Nathan Schneider in Search Magazine:
[W]hat happens to religion when it is biologized? Many would intuitively believe philosopher and “New Atheist” Daniel Dennett, whose best-selling Breaking the Spell framed biologizing religiosity and overcoming it as two sides of the same coin; one leads naturally to the other. Confident in the possibility of this research, Dennett contends that “we” should “gently, firmly educate the people of the world, so that they can make truly informed choices about their lives,” choices that he believes will involve dispelling religion.

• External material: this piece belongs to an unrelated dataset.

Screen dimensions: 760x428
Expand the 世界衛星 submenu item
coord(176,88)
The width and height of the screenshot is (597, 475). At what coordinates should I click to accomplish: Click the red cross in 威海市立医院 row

Less optimistically, but along similar lines, cognitive anthropologist Scott Atran suspects that “religious belief in the supernatural will be here to stay” despite those who come to understand it scientifically. He and other biologizers prefer to maintain a more agnostic stance than Dennett, purporting to pursue a scientific study of religion apart from biases and agendas. Scientific methods, they suggest, liberate the study of religion from ideological and theological debates.
Yet the lines between religion and the scientific study of it are not so clear. Biologizers depend on traditional ways of conceptualizing religiosity that have particular ideological connotations. In turn, believers of various stripes are eager to respond creatively to scientific research, and in some cases they head to the laboratory themselves to shed new light on their own beliefs and practices.